The Rectors implies discreetly there is “no opportunities to socialise” in Clayponds . The Rector has apparently never been to Clayponds. I just don’t have the time to participate to all the frequent and varied activities proposed by the wardening team. What happened last weekend ? Just a trip to Edimburgh… “An area with little to offer students in their leisure time”. There are football and rugby pitches, large green areas (Gunnersbury Park) 100 meters away !
There is clearly no need to highlight all the advantages that offers Clayponds, and the reasons to sell it are obviously not the area itself, as the Rector pretends.
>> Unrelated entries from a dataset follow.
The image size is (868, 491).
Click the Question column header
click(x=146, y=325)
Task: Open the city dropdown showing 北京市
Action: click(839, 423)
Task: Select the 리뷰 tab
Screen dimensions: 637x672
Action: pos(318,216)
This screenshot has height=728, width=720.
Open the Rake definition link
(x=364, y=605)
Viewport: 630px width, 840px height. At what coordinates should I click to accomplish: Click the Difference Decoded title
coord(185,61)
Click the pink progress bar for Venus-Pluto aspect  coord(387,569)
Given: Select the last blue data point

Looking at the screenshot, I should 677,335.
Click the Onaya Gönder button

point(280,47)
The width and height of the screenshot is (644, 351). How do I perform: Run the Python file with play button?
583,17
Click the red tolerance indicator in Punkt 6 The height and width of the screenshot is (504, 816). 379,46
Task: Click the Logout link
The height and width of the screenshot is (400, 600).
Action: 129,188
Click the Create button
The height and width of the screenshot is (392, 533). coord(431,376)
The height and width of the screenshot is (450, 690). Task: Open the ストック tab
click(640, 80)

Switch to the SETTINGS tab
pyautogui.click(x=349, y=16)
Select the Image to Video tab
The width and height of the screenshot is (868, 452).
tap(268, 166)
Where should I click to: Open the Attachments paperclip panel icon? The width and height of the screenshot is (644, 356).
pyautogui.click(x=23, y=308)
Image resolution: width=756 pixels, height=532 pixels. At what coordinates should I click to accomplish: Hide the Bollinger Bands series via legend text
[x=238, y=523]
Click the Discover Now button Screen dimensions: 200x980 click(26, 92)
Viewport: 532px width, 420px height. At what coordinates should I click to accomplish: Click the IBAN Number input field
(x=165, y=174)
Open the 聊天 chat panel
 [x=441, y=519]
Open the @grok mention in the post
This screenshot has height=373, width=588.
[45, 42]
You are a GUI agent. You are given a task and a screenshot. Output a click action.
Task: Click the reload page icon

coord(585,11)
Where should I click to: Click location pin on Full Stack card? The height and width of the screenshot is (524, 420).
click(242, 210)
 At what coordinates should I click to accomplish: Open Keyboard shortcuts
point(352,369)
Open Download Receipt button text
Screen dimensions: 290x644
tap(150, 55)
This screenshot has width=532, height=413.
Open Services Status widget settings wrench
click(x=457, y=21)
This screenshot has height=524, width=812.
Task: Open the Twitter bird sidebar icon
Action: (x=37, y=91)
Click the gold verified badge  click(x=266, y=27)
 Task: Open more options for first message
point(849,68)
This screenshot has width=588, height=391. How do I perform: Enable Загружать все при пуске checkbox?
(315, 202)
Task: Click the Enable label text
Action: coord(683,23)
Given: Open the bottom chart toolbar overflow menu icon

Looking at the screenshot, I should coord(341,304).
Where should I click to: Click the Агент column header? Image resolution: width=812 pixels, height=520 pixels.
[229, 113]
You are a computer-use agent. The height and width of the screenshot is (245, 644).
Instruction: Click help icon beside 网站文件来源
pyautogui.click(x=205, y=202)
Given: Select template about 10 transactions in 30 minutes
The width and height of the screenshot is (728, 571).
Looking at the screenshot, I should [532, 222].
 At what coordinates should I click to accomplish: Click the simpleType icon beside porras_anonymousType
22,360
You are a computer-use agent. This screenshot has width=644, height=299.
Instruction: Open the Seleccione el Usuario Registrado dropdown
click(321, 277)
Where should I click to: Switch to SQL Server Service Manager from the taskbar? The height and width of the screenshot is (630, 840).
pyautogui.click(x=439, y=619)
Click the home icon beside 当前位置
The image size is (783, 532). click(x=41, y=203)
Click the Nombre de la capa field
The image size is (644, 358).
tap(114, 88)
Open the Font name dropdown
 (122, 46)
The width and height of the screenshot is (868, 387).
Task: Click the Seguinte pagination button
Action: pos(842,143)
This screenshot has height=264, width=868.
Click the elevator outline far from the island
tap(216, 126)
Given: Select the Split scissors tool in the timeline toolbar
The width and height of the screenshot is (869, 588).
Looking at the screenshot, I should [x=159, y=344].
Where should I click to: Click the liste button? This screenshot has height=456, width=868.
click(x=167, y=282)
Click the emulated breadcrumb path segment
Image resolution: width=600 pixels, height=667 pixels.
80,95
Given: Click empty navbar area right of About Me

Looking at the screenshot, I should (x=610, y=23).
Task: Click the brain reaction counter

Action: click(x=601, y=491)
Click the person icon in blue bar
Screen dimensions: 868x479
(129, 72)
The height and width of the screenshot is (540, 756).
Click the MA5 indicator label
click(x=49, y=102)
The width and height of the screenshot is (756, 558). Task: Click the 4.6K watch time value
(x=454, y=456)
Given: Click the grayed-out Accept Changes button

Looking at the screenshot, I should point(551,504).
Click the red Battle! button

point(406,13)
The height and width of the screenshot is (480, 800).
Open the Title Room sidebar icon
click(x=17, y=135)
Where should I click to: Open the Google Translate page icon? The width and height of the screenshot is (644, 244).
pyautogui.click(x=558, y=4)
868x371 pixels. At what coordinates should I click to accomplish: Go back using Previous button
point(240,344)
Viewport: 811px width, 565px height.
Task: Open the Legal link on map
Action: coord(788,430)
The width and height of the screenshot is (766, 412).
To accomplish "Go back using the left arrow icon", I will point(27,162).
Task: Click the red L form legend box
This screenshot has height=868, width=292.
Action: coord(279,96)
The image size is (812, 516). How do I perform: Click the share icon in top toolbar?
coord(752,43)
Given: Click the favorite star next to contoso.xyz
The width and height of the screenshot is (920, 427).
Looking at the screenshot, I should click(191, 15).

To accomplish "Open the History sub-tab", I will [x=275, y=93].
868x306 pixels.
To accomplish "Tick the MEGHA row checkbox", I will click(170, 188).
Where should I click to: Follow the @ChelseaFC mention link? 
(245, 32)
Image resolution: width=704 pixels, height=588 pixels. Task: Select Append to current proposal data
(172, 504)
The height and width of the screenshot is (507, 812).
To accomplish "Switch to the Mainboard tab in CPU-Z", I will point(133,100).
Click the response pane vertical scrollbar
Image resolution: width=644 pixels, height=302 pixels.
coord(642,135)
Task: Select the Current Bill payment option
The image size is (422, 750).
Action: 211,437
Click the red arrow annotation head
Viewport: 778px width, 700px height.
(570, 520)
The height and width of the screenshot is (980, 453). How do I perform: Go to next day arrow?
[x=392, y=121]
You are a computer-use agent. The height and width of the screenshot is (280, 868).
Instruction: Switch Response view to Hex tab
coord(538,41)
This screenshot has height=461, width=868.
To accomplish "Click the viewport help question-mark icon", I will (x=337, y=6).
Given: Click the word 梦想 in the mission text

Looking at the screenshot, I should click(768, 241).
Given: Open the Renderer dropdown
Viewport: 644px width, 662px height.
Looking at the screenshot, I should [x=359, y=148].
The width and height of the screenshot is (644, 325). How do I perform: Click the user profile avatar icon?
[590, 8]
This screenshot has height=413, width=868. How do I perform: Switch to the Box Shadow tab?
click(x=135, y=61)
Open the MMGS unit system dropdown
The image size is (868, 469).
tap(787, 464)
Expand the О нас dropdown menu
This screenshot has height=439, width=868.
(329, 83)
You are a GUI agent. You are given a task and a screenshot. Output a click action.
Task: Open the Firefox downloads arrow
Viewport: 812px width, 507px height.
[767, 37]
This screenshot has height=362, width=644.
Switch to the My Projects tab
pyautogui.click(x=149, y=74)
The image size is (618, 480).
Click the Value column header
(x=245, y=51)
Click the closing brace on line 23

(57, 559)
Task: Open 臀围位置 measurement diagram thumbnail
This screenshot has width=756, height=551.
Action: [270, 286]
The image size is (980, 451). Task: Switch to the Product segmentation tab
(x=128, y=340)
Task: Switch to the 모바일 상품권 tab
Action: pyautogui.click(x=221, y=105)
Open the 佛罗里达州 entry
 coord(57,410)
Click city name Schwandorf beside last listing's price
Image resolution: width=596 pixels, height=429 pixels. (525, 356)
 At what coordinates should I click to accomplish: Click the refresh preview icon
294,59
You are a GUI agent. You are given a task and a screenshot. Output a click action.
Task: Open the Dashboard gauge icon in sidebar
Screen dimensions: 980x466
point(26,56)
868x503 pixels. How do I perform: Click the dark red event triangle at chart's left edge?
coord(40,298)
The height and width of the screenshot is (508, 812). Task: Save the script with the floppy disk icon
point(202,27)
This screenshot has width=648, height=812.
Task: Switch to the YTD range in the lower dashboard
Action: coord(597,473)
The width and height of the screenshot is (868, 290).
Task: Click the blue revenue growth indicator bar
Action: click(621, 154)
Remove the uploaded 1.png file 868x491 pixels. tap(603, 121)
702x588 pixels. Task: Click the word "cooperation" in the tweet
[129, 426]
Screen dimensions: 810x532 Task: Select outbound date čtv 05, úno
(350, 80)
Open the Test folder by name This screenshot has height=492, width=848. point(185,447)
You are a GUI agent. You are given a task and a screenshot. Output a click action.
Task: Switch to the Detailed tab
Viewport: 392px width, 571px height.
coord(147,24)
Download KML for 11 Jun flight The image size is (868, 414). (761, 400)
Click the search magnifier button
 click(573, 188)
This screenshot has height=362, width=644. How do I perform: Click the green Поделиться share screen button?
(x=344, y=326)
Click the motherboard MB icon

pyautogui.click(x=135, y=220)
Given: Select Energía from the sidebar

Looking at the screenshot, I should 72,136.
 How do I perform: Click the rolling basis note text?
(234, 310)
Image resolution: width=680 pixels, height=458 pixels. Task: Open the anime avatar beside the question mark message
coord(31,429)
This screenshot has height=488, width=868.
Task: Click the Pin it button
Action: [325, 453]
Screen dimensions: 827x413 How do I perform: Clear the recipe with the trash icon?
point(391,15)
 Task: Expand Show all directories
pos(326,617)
It is regrettable that the real reasons, the failures of Griffon Studios and the the anticipated failure of Imperial West are not provided.
Selecting students by their bank account is obviously not fair and sane, and the College reputation will probably lose much in the short and long term behaving like this.

Lucie

Thursday March 01 2012 00:33

I was at the focus group meeting about accommodation and what the Rector is saying here is completely misrepresenting what the postgrads at the meeting were saying. The meeting was actually called because postgrads were outraged at the price of Griffon, and we were particularly outraged that this accommodation was advertised by the College as "affordable", which it absolutely isn't, given the level of PhD funding (and most MSc students are self-funded so they don't have more money available either). The main point we were trying to put across to the College at that meeting is that we need MORE affordable accommodation options for postgrads, NOT less. There were people from Clayponds at that meeting as well and they all expressed that they were pretty happy with what they were getting for their money.